Начальник отделения, тоже обративший внимание на людей, появившихся на крыше, подозвал к себе одного из надзирателей, дожидавшихся в коридоре, о чем-то быстро распорядился. И тот исчез.
Двое парней на крыше — оба были одинаково одеты во что-то легкое, спортивное — приблизились к стене примыкающего здания и разглядывали кирпичную кладку возвышающегося над ними выступа, после чего, подобрав у себя под ногами что-то длинное, похожее на доску, уперли этот предмет в стену и начали взбираться наверх. Цепляясь за край крыши соседнего корпуса, один за другим они взобрались наверх, встали во весь рост и смотрели куда-то вдаль.
В тот же миг до Петра вдруг дошло, что блестящие предметы в руках мужчин — это обыкновенные ножки от стола. От такого же стола, как и в камере, где он сейчас находился. Смельчаки на крыше были такими же заключенными, как и сидевший в камере.
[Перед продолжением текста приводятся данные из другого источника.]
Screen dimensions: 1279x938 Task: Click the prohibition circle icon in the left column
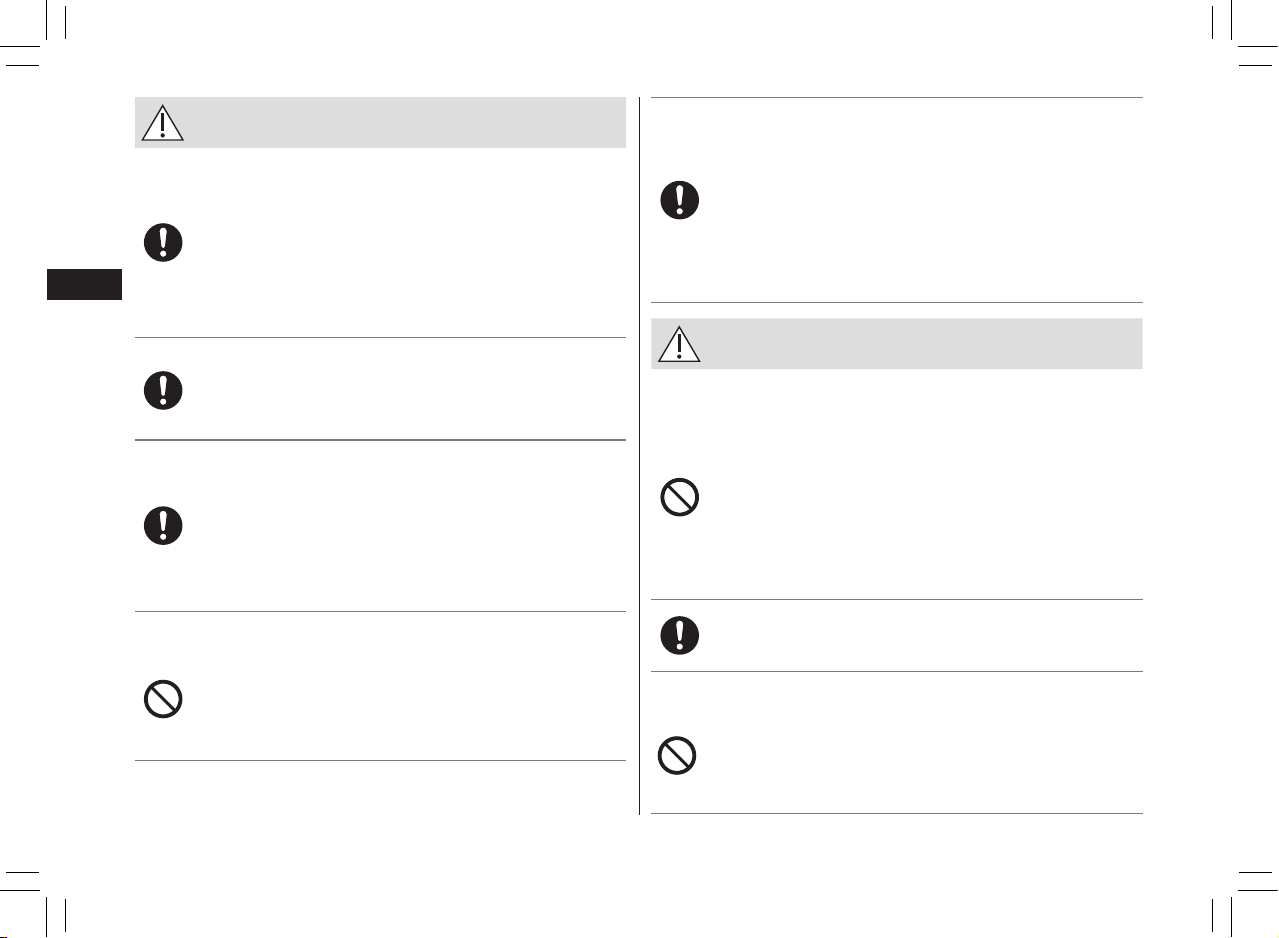163,699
Теперь и другие надзиратели, толпившиеся за дверью, дружно ввалились в камеру и, обступив окошко, следили за происходящим.
Во дворе тем временем стоял уже не шум, а какой-то бешеный гвалт. Со всех сторон доносились крики, металлический стук, звон. В этот гам врывались неприятные трескучие окрики громкоговорителя, не то мегафона. Кто-то пытался вести переговоры? А в следующий миг на другом конце крыши, ставшей центром всеобщего внимания, глазам предстала еще более неожиданная картина. Несколько фигур, одетых во что-то черное, туго облегающее, с масками на лицах, сцепившись между собой канатом, словно семейный клан цирковых акробатов, стали медленно продвигаться в направлении бунтарей, держа на поводке огромного дога. Собака рвалась вперед, вставала на дыбы.